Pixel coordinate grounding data
────────────────────
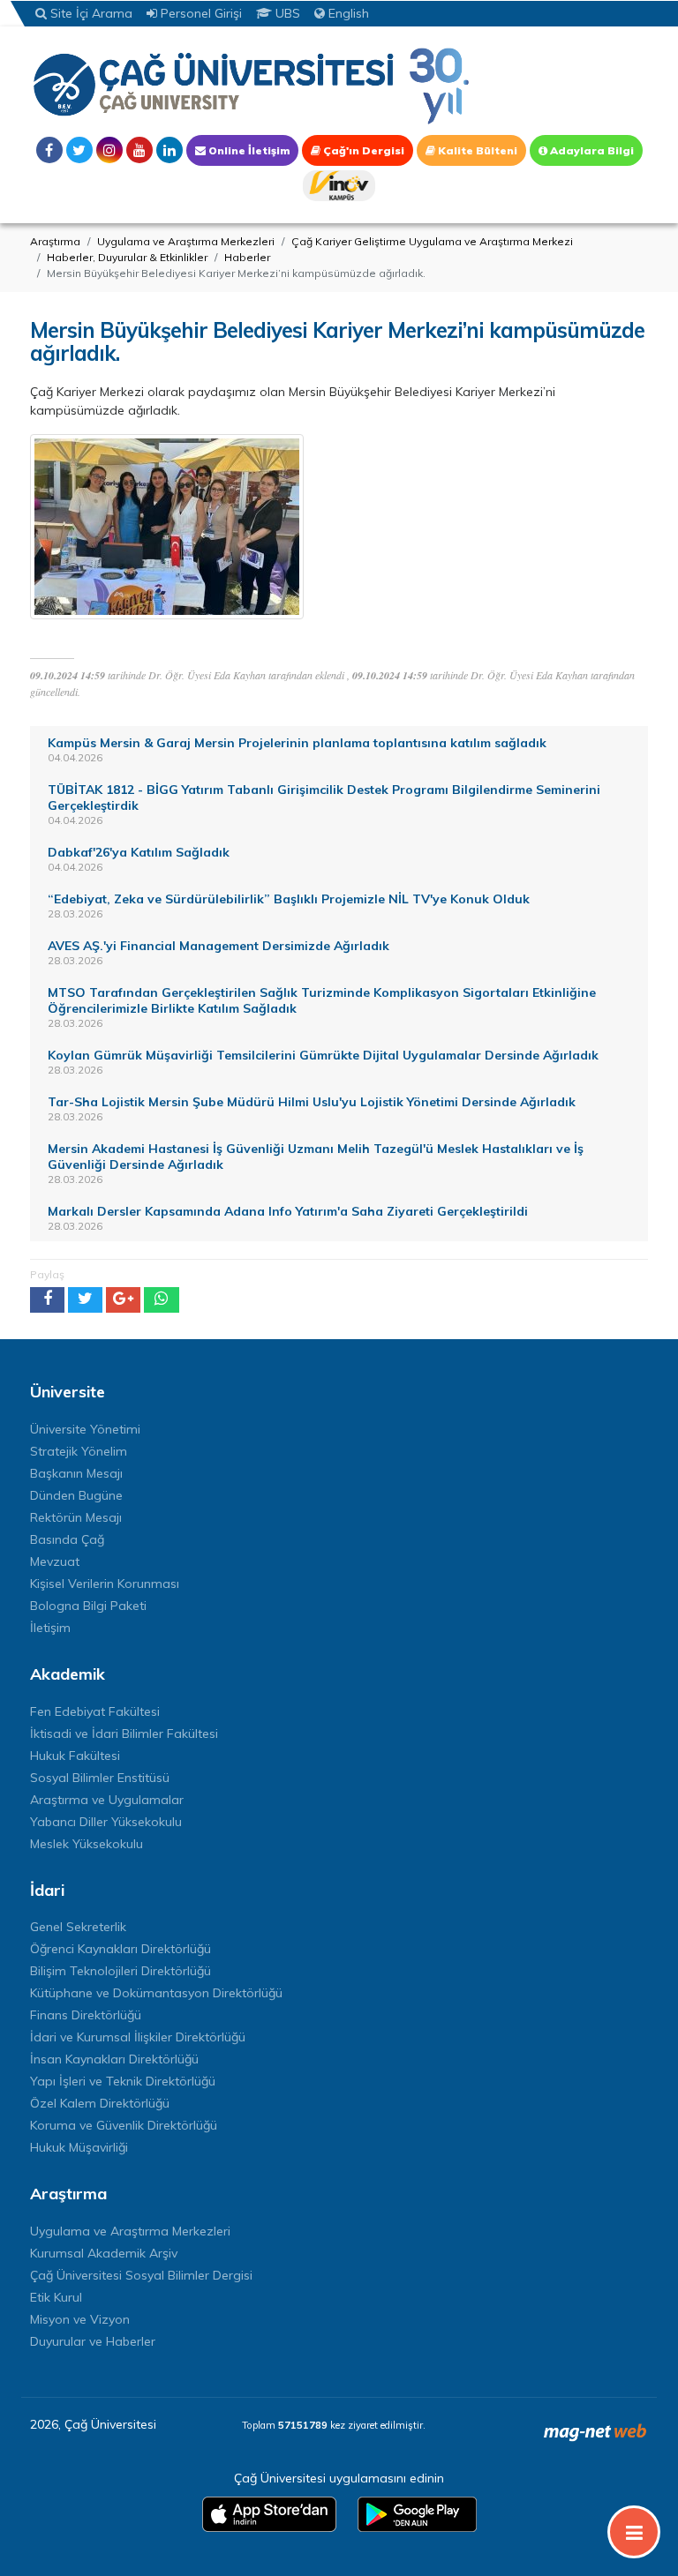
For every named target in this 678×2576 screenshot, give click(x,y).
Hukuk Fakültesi (75, 1756)
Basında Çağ (67, 1539)
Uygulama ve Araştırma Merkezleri (186, 241)
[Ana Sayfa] (250, 85)
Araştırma (55, 241)
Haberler (247, 257)
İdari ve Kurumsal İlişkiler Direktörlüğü (137, 2037)
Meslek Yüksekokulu (86, 1844)
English (347, 13)
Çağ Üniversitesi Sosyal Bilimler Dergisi (141, 2275)
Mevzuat (54, 1561)
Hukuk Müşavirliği (79, 2147)
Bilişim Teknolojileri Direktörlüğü (120, 1971)
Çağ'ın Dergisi (362, 150)
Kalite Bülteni (476, 150)
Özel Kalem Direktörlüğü (100, 2103)
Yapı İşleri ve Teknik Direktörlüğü (122, 2081)
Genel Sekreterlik (78, 1927)
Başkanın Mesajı (76, 1473)
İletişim (50, 1628)
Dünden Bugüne (76, 1495)
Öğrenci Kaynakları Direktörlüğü (120, 1949)
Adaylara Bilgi (590, 150)
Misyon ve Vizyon (80, 2319)
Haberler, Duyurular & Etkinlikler (127, 257)
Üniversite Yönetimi (85, 1429)
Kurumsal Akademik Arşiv (103, 2253)
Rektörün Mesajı (76, 1517)
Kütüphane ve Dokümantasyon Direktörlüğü (156, 1993)
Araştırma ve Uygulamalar (107, 1800)
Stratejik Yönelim (78, 1451)
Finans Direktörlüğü (85, 2015)
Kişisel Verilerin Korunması (104, 1583)
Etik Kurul (56, 2297)
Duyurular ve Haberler (92, 2341)
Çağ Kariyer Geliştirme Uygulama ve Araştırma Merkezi (432, 241)
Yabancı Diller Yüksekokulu (106, 1822)
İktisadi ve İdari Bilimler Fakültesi (124, 1733)
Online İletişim (248, 150)
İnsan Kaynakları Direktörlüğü (114, 2059)
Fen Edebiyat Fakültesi (95, 1711)
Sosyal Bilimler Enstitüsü (100, 1778)
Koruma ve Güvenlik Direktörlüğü (123, 2125)
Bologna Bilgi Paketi (88, 1606)
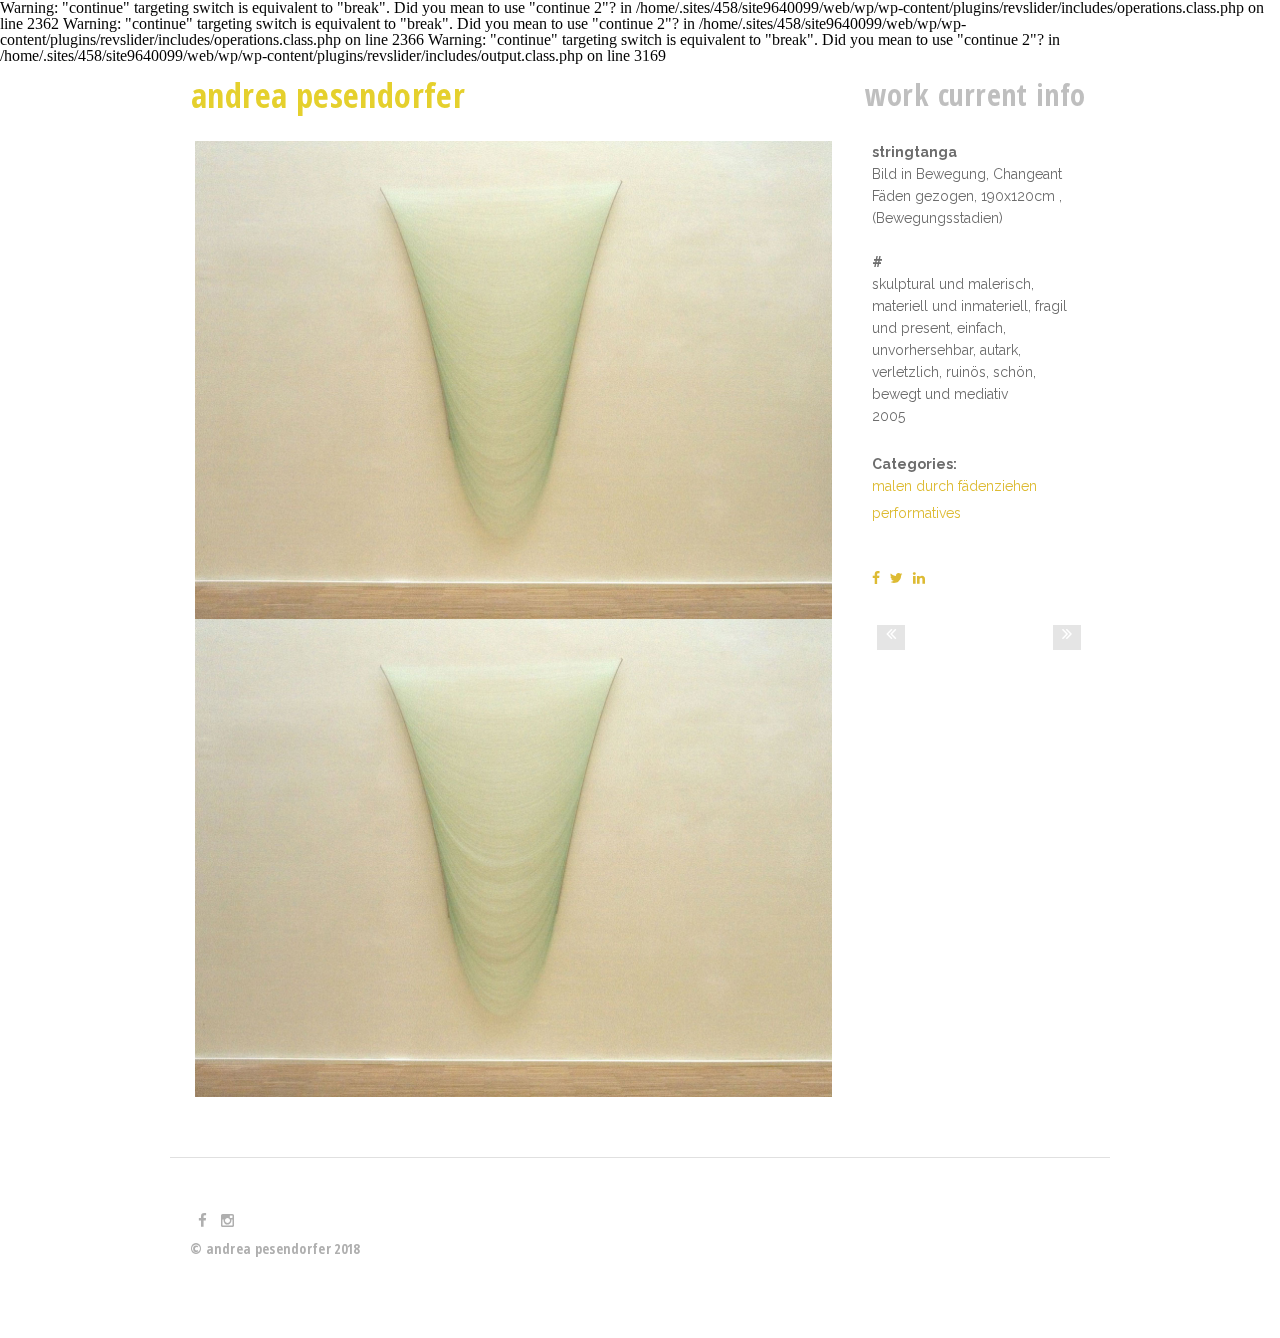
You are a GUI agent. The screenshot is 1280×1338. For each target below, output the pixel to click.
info (1060, 94)
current (982, 94)
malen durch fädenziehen (954, 486)
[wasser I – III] (1067, 637)
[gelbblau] (891, 637)
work (897, 94)
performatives (916, 513)
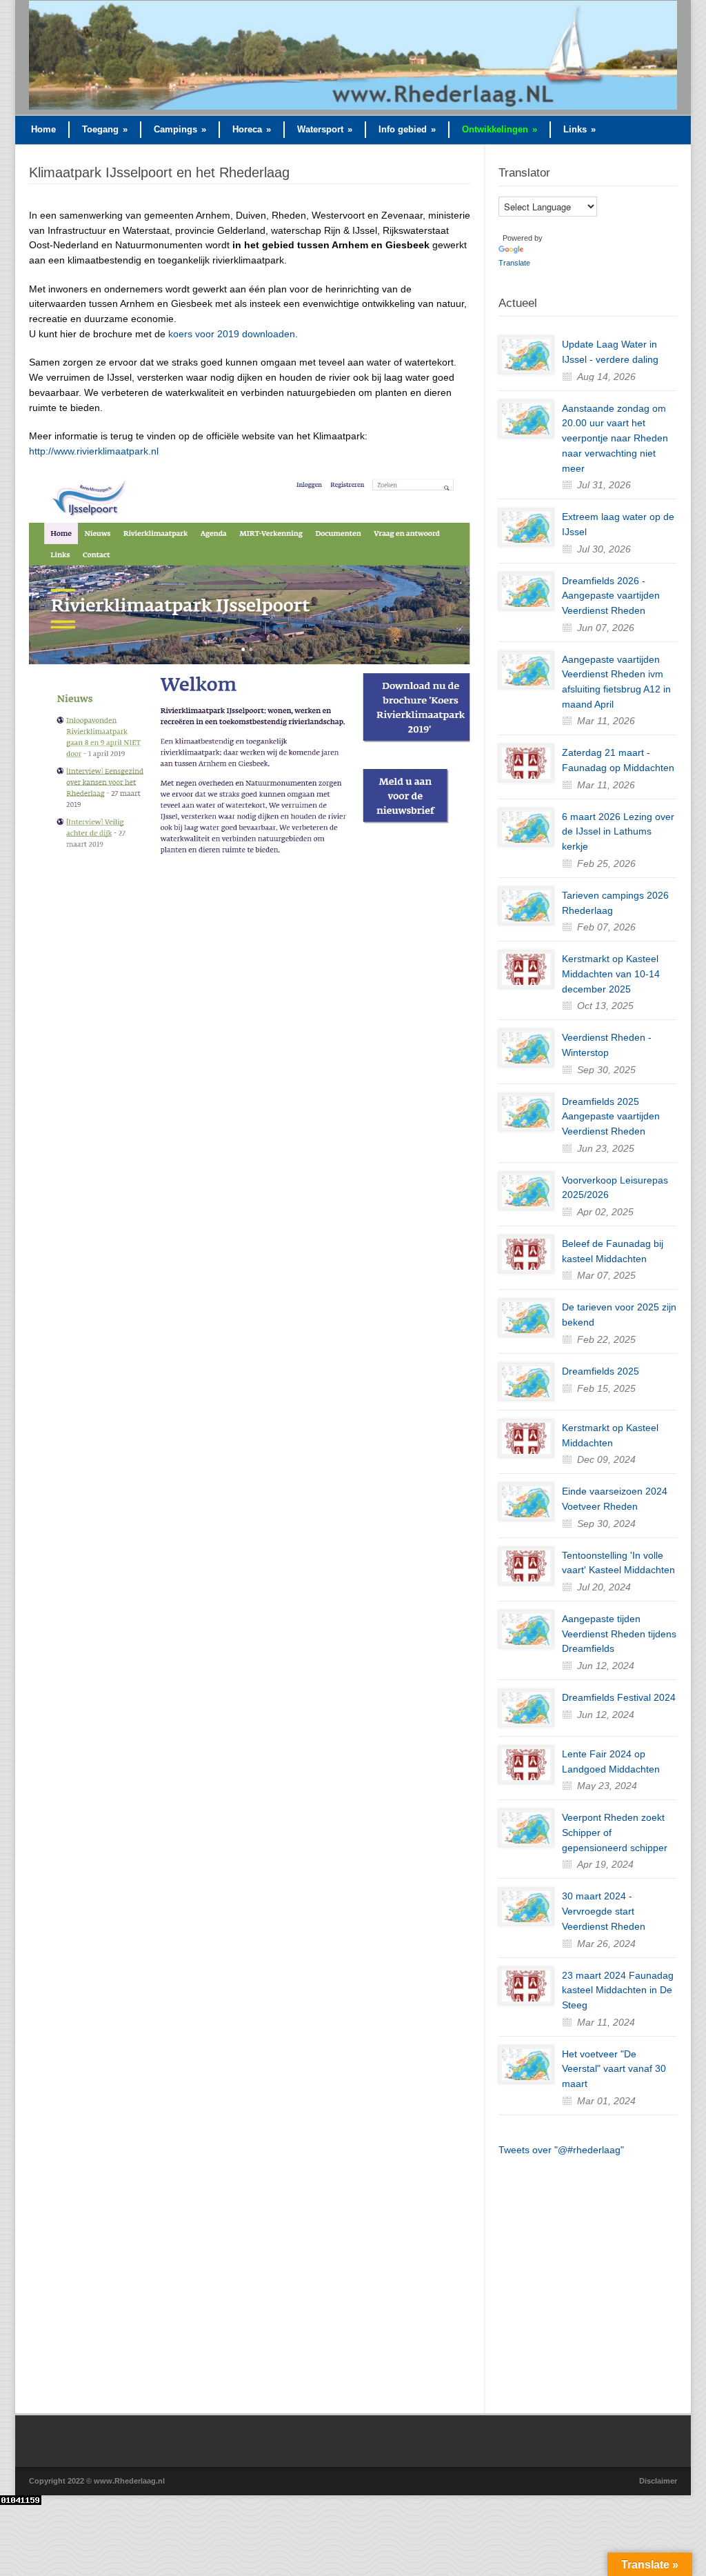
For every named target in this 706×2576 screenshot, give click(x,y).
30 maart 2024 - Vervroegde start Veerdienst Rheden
────────────────────
In the records above, find each line that mentions the word "Hukuk", and copy it.

Hukuk Fakültesi (75, 1756)
Hukuk Müşavirliği (79, 2147)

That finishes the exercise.